You can actually move parts of your infrastructure very, very quickly. But it's terrible when things break down because then, like the human body, you're not too sure whether it's the lungs or the heart or the brain? Which part of the system actually has a problem? If you don't have those diagnostics in place when you're trying to become a digital player, you're in trouble. Therefore, step one of the journey was making sure that we were not encumbered by our own legacy infrastructure. 

Step two was [working out] how do we get to world class and how do we therefore have a single pane of glass with which we manage, both proactively and reactively, so that we are always available for customers? That’s easier said than done. We know how [the tech] industry has worked for a long time. There’s a lot of hype and actually no software that underpins the hype. Whoever you are -  big banks, small banks - you're eventually going to have a foot in both camps, something in the public cloud, something on prem. The ability to actually manage across these environments is super-critical, because you are definitely going to run a pair of establishments for a very long time to come.

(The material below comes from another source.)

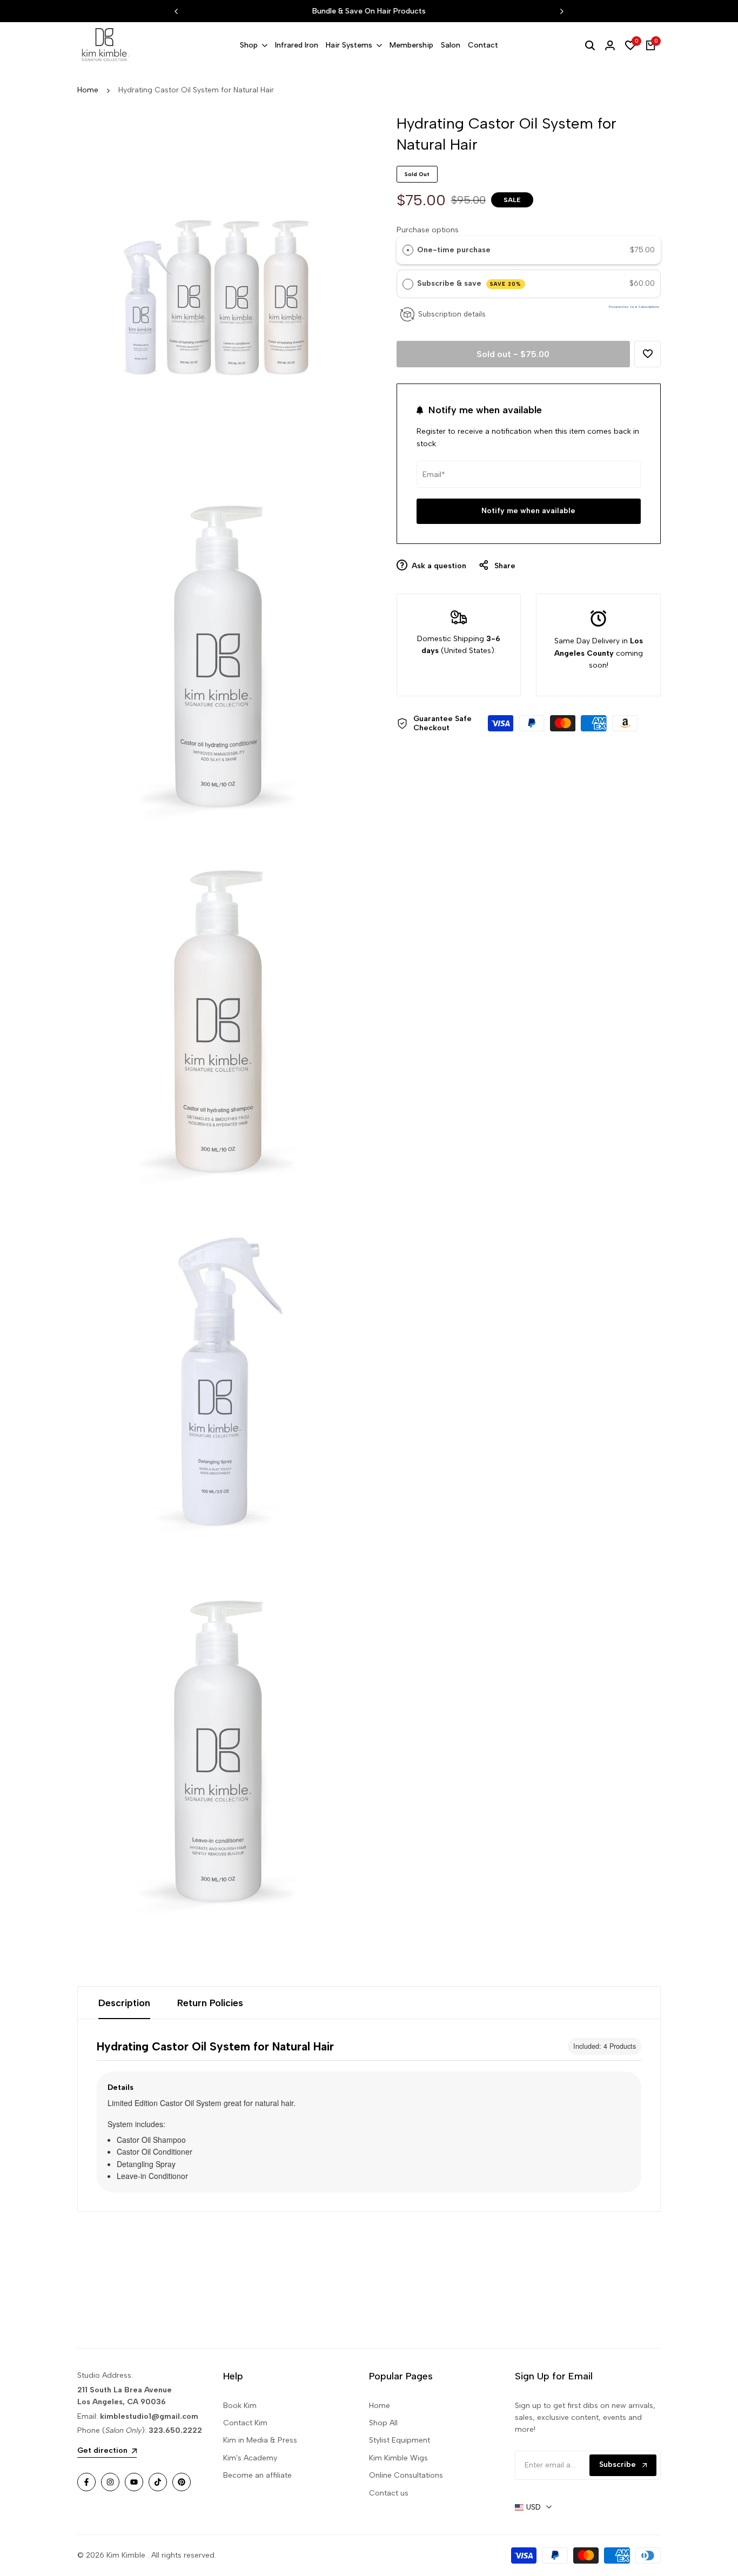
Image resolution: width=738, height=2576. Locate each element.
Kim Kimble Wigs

There has also been an unintended consequence of COVID-19, that of bolstering TSB’s confidence as a company in its customer services capabilities, which took a hefty knock back in 2018 when a massive IT failure saw 80,000 customers switch their account to a competitor. Viswanathan concludes:

You go from sort of not believing in yourself to getting your colleagues to work from home, going digital, customers [have the] capability to chat with us, here are all the forms that you ever needed to go online with us. Just sort of the mental strength that we built up as a team is an enormous plus.